- [Exercise]
Answer these questions from the passage on Google's AI origins:
1. In what year was Google caught flat-footed by ChatGPT?
2. What is the title of the paper Google published?
3. According to the passage's closing line, what did Google give OpenAI?

Start of Passage

Google's AI origins: how the transformer creator became the AI underdog

Executive overview

Google invented the modern AI era — PageRank, language models, deep learning at scale, the transformer — yet was caught flat-footed by ChatGPT in 2022. The company that trained the world's first AI researchers, built the TPU, acquired DeepMind, and published "Attention Is All You Need" spent years treating AI as a sustaining innovation inside existing products rather than a new platform.

The deepest irony in tech: Google gave OpenAI the blueprint to disrupt Google.

End of Passage
Start of Excerpted data

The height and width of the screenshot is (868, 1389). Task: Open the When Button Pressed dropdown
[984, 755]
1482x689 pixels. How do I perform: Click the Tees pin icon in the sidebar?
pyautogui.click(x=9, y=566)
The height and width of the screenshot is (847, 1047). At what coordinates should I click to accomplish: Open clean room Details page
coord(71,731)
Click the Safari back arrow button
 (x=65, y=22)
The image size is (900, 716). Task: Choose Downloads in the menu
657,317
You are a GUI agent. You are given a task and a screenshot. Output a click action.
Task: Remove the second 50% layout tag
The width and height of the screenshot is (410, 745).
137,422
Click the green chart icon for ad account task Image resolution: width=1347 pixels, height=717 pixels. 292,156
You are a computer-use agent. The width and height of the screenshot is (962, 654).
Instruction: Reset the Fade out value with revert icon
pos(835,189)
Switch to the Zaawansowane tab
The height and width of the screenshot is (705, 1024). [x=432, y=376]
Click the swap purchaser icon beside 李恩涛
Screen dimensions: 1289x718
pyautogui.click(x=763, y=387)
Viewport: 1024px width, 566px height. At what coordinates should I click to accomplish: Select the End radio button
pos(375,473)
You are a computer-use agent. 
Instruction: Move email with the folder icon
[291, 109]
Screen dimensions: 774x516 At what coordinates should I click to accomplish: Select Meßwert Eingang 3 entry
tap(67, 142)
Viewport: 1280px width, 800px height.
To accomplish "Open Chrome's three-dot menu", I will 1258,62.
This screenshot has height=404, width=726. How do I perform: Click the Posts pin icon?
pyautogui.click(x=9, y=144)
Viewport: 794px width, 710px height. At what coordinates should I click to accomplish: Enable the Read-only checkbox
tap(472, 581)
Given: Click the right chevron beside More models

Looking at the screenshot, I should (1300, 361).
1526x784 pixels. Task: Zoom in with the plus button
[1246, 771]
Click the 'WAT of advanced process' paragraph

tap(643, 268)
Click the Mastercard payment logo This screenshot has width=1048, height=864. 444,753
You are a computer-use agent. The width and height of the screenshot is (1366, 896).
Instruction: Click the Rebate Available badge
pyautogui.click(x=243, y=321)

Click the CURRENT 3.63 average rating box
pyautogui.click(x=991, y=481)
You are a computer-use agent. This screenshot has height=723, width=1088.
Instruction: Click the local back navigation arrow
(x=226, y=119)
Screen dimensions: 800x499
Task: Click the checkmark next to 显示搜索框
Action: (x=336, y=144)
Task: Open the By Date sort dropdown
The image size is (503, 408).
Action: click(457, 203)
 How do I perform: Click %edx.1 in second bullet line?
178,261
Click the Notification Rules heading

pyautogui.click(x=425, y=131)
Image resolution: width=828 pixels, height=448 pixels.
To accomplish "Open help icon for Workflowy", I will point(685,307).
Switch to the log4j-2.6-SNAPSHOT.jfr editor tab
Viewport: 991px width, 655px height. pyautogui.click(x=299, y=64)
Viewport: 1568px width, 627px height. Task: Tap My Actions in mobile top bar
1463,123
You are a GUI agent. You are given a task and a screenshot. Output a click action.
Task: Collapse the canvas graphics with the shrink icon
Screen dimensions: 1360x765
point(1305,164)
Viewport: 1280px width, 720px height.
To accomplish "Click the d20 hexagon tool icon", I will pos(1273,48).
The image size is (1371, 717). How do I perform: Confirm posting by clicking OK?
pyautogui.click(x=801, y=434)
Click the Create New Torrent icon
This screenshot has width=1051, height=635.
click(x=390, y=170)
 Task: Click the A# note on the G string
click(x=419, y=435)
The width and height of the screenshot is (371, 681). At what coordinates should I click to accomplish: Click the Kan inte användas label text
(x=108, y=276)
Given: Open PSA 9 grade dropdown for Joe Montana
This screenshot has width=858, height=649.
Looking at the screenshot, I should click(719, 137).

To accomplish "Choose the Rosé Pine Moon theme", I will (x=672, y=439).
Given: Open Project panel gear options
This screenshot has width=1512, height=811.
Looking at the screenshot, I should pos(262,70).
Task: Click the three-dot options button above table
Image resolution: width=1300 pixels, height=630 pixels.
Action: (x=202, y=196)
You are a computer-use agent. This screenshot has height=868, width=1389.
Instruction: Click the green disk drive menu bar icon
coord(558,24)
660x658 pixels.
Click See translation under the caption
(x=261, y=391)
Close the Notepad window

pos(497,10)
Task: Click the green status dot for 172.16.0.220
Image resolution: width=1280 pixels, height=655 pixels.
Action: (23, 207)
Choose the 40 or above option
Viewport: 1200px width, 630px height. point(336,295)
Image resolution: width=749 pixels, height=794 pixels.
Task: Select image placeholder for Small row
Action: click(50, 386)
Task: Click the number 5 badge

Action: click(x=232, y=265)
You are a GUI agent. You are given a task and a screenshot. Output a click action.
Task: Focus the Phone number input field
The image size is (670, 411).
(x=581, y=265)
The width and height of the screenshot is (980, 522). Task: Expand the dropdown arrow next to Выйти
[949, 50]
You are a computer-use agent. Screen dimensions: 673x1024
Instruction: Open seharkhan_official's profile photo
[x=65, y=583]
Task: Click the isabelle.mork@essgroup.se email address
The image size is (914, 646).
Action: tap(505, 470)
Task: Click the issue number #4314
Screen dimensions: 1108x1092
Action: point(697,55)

End of Excerpted data

- [Output for this exercise]
1. 2022
2. "Attention Is All You Need"
3. The blueprint to disrupt Google